Our Church, in order to carry out its work successfully today, needs people with the same virtues and the same self-sacrifice as the Apostles. But this is only one dimension of the work of our Church towards salvation. The second dimension that should characterize the life of our Church is its character of the global universality of its Gospel message, as we observe today through our Missionary ministry developing across the Universe.
The second dimension of the salvation ministry of our Church is its continuous effort to convey the Gospel message of repentance and salvation to all people, to all ethnicities, to black and white people, to young and old, to all races on earth, and to help and protect orphans and widows, the persecuted and those oppressed, the poor, the sick, refugees and migrants and the elderly, the disabled and all those innocent children suffering from autism and the spectrum of other conditions that they bear no responsibility over.
Our lives are common, and we can make our lives beautiful if we leave space in our hearts for the Great figure of Jesus Christ to reign, with our unconditional love and charity and kindness in every direction.
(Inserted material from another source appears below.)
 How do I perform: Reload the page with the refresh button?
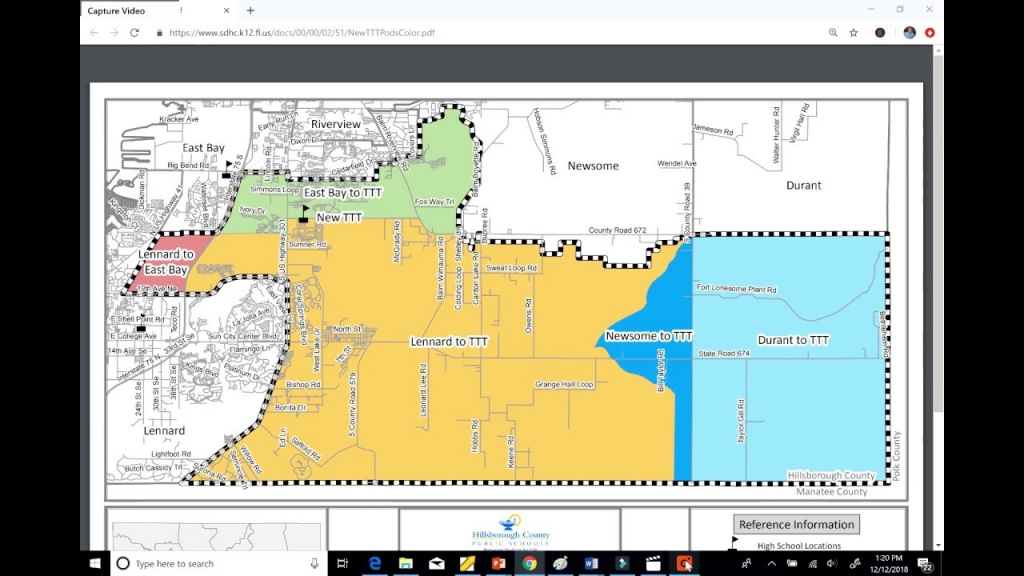136,32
Only if we let Christ guide us in our lives do we have hope to live in a better world that will lead us to the eternal Paradise.
Therefore, at the beginning of the public sermons and preaching of Jesus Christ and at the call of his first Disciples and Apostles, repentance and the Kingdom of Heaven are emphasized, with a living example in our daily life, the ministry of the holy Apostles.
That is why in today’s apostolic reading (Romans 2, 10-16), the Apostle Paul teaches “glory, honor, and peace to everyone who works toward what is good.” Those who do not live in repentance (metanoia), as did happen with Zacchaeus who showed his repentance by changing his life, by restoring social justice for his injustices, sharing his possessions with those whom he wronged (Luke 19, 1-10).
The Apostle Paul tells us in today’s Apostolic passage that all people will be judged worthy of the Kingdom of heaven according to three criteria: The Jews, whether they obey the Law of Moses; the Christians, if they obey the commandments of Jesus Christ, meaning if we protect the sick and the wronged and the whole Creation of God, especially our Planet, from ecological catastrophes and disasters; and all other humans, according to their conscience, in the sense that they can judge good from evil and unjust from just.
Ultimately, ecological repentance from our ecological sins, leads to a new way of life, to live without polluting our planet and without doing wrong to our fellow human beings with our social injustices. This is the only way to protect humanity and the survival of the Planet, as a gift from God for all generations, even those who have not yet been born, because if we continue to live the way we currently do, they will inherit a living hell on Earth.